The beauty of most Asian food is that you can usually substitute or drop whatever ingredients you do or don't like when making them at home. I make vegetarian Vietnamese and Chinese spring rolls using the following recipes. Amounts are vague because you basically fill them as much as you like.
Vietnamese Spring Rolls
- vermicelli rice noodles (~100g is enough for 10-12 rolls)
- iceberg lettuce, sliced thinly
- carrots, julienned
- bean sprouts
- fresh mint leaves, shredded
- rice paper sheets
1. Prepare the noodles as per packet.
2. Prepare rice paper as per packet.
3. Layer noodles, lettuce, carrots, bean sprouts and mint on rice paper, and wrap. Go lightly with the mint.
4. Serve with crushed peanuts and/or hoisin sauce.

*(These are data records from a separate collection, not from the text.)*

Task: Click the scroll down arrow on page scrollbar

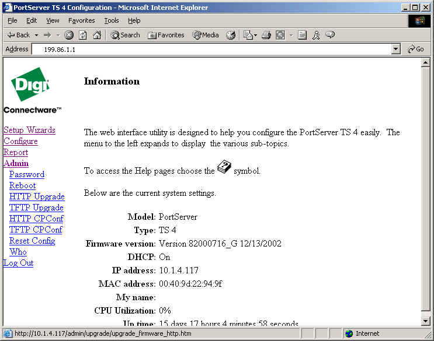Action: pyautogui.click(x=425, y=321)

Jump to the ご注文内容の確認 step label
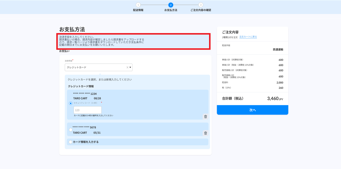(x=201, y=10)

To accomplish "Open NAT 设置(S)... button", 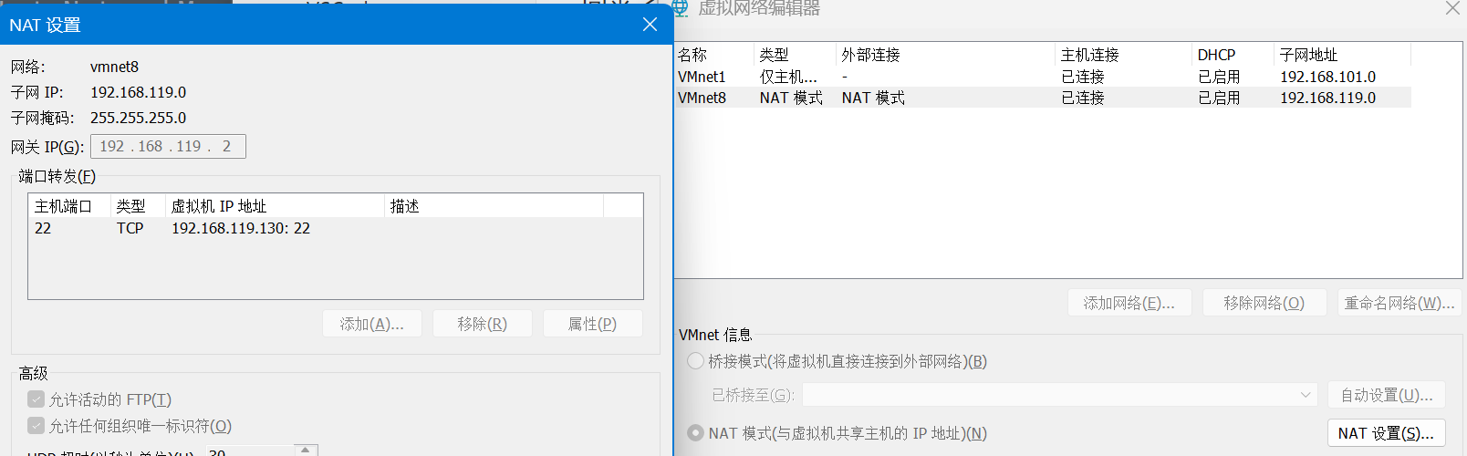I will click(1385, 433).
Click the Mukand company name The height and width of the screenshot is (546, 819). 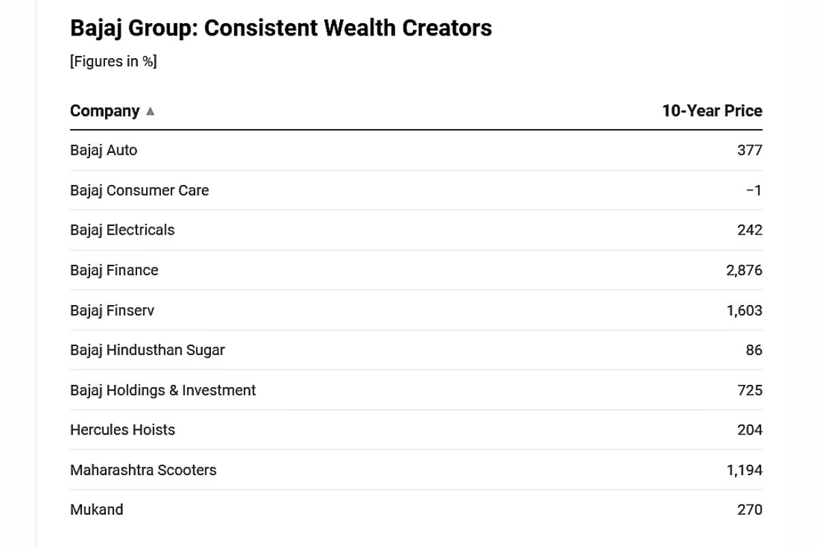click(97, 510)
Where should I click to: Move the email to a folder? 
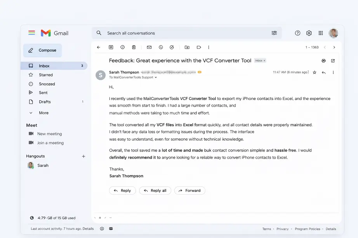click(187, 47)
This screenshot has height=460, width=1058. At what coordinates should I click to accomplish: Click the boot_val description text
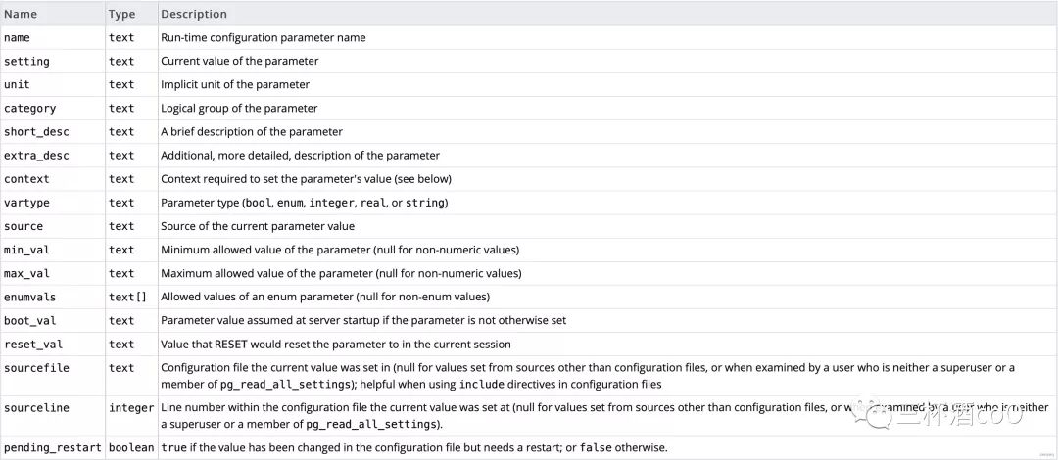tap(363, 320)
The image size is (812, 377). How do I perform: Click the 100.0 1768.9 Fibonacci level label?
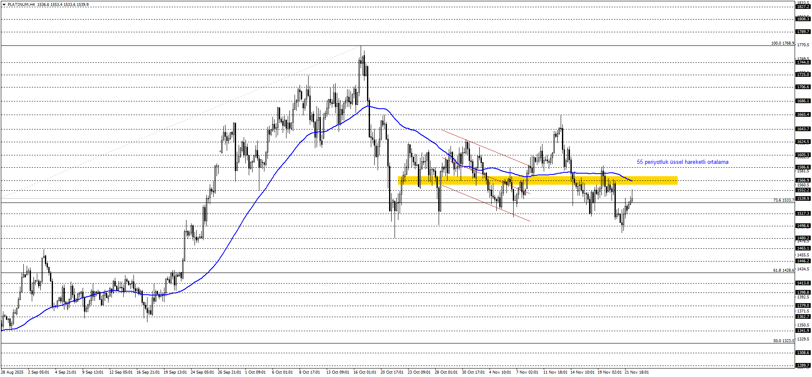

Sometimes I add shredded roast chicken, or prawns.
Chinese Spring Rolls
- 1/2 head cabbage, chopped thinly
- 1 carrot, julienned
- big handful of green beans, ends removed, sliced thinly
- bean sprouts
- 2 tbs sugar
- 2 tbs salt
- spring roll wrappers
1. Heat a large wok, combine all vegetables and stir fry without oil. Add a bit of water.
2. Add sugar and salt, adding more water to cook vegetables down. You'll probably use about a cup or so of water. Add more sugar and/or salt to taste.
3. Strain vegetable mix, let cool.
4. Separate spring roll wrappers.
5. Place vegie mix in wrappers and wrap.
6. Cook as per packet.
These are usually served hot, with any variety of dipping sauces. Our favourites are dark soy sauce, sweet chilli sauce or tabasco. They are also good cold, but they do go soggy.